Metal-ceramic interpenetrating composites (IPCs) can be successfully manufactured by the pressureless infiltration of ceramic foams with molten metals. The resulting IPCs, in which both phases are three dimensionally continuous, have many potential applications, including wear and ballistic resistance amongst other uses. As these materials are extremely difficult to cut or machine, one potential application is for cut-resistant security materials. This project investigated their cutting resistance with a view to understanding the underpinning mechanisms.

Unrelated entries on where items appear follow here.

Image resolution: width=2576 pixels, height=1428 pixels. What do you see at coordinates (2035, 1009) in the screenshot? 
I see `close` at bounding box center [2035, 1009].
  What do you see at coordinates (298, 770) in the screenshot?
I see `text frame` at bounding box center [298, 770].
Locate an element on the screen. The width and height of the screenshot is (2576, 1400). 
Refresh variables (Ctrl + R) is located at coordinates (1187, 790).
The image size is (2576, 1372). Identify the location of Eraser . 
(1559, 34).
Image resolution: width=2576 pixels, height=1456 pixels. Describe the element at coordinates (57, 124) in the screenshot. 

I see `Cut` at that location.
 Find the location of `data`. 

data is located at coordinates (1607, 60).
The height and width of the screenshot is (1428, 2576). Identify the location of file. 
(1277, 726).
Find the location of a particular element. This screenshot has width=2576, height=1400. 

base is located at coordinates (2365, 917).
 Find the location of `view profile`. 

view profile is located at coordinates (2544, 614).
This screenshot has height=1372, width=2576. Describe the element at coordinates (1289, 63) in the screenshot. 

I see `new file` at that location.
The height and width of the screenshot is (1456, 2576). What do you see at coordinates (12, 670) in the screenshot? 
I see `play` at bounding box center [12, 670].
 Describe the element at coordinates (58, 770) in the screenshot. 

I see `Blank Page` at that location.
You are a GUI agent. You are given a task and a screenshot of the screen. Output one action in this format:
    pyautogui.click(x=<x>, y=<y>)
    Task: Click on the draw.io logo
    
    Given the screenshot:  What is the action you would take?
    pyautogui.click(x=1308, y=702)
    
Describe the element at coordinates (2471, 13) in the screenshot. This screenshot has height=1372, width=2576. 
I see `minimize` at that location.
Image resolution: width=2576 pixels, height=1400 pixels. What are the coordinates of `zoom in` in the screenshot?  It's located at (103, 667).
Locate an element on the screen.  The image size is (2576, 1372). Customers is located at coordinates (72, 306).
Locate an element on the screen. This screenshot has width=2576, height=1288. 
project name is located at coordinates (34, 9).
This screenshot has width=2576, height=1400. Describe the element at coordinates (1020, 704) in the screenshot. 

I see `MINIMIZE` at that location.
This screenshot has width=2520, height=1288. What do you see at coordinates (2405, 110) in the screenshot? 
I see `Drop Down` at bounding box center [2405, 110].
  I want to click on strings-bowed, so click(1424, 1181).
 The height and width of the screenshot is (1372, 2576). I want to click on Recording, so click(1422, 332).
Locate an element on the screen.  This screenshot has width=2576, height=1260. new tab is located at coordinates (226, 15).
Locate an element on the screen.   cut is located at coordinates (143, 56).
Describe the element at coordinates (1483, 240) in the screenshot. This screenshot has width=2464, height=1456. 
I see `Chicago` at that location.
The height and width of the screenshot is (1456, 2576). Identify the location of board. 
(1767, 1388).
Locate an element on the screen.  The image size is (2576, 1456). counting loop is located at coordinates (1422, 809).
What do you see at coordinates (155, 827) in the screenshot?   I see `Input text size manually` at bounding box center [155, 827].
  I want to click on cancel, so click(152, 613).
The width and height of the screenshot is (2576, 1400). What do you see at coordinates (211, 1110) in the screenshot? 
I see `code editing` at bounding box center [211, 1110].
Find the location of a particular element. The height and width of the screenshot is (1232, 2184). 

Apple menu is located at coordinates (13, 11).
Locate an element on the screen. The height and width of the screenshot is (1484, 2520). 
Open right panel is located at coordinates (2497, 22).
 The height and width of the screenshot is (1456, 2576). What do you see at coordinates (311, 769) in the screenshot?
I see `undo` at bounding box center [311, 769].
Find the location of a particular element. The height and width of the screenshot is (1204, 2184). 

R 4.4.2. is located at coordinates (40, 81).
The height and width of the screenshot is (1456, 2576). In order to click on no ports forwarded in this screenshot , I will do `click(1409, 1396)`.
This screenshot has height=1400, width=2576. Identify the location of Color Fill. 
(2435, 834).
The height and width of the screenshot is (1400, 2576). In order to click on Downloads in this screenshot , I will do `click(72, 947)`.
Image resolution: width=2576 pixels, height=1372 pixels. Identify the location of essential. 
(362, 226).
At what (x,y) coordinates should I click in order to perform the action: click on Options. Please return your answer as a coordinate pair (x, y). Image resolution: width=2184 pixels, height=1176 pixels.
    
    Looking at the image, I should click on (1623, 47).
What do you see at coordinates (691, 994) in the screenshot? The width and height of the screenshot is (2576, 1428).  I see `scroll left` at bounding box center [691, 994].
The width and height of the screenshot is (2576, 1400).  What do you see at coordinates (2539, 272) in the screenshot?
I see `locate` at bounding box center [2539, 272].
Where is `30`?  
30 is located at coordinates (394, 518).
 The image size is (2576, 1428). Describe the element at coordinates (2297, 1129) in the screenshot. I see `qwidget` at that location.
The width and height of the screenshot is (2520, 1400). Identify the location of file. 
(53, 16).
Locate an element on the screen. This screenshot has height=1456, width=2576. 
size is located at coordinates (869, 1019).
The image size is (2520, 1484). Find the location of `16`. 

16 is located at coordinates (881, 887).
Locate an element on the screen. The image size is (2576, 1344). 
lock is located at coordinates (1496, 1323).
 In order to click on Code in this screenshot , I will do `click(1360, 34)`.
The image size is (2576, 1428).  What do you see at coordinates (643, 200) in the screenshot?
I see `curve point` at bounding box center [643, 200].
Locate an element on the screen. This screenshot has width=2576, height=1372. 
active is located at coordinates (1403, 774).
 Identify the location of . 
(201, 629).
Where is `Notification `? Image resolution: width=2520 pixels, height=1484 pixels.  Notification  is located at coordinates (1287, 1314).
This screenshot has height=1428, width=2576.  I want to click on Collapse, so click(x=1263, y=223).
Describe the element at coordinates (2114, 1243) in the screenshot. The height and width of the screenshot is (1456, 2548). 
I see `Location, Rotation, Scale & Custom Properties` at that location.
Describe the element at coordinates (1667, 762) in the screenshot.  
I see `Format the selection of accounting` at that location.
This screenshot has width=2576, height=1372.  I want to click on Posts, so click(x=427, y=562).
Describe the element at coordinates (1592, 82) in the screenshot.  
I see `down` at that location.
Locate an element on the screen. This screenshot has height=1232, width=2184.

The composites were produced by infiltrating Al-10 wt% Mg alloy into gel-cast spinel and mullite foams of different densities at atmospheric pressure. Samples were subject to cutting using a diamond slitting wheel to determine cutting rates under different conditions and the cut products, cutting tools and debris were characterised, primarily using a range of electron microscopy-based techniques. As expected, the cutting resistance was found to be largely dependent on the hardness of the IPCs, however evidence was also found of the role that is played by the continuous metallic phase. Plastic deformation can consume energy and bridge cracks; strain hardening under the twin actions of compression and shearing can enhance the hardness and strength of the metal at the cut tips and adhesive wear is believed to be the main origin of rapid tool failure. In addition, metal-ceramic IPCs produced via pressureless infiltration show very good interfacial bonding between the phases.